Your objective: Only a number is expected in reply: the number of lines below that include the word "will".

Given records:
------
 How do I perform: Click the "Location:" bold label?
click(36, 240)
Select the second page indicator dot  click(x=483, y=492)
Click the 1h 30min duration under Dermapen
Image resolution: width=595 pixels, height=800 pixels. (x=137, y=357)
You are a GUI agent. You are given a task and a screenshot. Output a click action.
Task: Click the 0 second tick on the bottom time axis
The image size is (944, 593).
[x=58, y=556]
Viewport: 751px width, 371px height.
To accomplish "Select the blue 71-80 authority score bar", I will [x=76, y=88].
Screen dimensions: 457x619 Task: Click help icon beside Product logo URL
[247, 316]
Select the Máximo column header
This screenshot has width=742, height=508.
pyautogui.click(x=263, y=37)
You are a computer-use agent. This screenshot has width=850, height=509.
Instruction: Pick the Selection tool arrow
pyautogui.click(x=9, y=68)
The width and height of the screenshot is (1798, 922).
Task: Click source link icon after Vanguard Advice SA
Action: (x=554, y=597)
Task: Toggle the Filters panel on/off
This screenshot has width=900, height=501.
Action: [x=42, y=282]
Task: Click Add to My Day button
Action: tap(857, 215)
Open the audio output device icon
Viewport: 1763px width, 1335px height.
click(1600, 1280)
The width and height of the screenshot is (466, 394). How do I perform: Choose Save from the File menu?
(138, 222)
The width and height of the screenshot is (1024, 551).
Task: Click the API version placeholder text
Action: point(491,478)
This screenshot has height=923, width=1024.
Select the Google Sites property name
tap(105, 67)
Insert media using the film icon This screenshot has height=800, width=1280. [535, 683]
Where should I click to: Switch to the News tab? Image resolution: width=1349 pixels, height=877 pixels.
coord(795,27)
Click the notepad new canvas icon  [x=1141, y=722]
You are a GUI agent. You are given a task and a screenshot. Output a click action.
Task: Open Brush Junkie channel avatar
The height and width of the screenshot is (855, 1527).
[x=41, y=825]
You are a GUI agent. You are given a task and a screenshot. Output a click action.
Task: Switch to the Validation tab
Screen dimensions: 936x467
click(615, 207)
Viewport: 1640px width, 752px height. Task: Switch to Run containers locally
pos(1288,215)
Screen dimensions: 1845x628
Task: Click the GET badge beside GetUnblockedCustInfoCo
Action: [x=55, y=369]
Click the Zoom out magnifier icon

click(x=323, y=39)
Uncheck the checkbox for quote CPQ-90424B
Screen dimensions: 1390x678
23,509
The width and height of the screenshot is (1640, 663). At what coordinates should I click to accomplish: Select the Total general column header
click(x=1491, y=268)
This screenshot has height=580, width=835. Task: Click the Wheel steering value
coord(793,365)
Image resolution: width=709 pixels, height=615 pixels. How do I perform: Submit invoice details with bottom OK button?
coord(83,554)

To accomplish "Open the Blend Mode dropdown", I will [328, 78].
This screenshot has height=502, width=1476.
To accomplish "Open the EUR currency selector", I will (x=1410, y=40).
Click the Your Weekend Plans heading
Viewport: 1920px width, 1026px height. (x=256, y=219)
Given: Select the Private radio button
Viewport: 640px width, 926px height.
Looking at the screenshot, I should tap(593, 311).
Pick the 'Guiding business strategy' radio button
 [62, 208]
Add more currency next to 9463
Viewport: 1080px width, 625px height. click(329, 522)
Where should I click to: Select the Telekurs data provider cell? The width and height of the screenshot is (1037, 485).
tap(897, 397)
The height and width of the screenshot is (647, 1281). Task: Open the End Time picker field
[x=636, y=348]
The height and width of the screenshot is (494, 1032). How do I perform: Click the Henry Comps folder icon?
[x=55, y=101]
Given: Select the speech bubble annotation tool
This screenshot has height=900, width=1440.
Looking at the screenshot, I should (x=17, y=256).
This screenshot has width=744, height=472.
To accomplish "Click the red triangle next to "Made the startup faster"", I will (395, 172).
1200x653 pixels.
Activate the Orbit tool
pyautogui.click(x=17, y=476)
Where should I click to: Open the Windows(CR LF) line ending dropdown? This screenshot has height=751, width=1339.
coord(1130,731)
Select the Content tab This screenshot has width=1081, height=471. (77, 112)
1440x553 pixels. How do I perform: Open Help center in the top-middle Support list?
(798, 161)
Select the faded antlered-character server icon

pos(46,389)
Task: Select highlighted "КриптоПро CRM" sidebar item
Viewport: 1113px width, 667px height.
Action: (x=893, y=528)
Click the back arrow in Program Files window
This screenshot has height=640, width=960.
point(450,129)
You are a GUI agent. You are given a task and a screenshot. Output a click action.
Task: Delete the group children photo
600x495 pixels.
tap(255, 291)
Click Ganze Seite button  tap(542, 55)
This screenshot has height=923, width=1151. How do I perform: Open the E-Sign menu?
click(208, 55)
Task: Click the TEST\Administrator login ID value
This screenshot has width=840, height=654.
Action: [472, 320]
------
Task solution: 4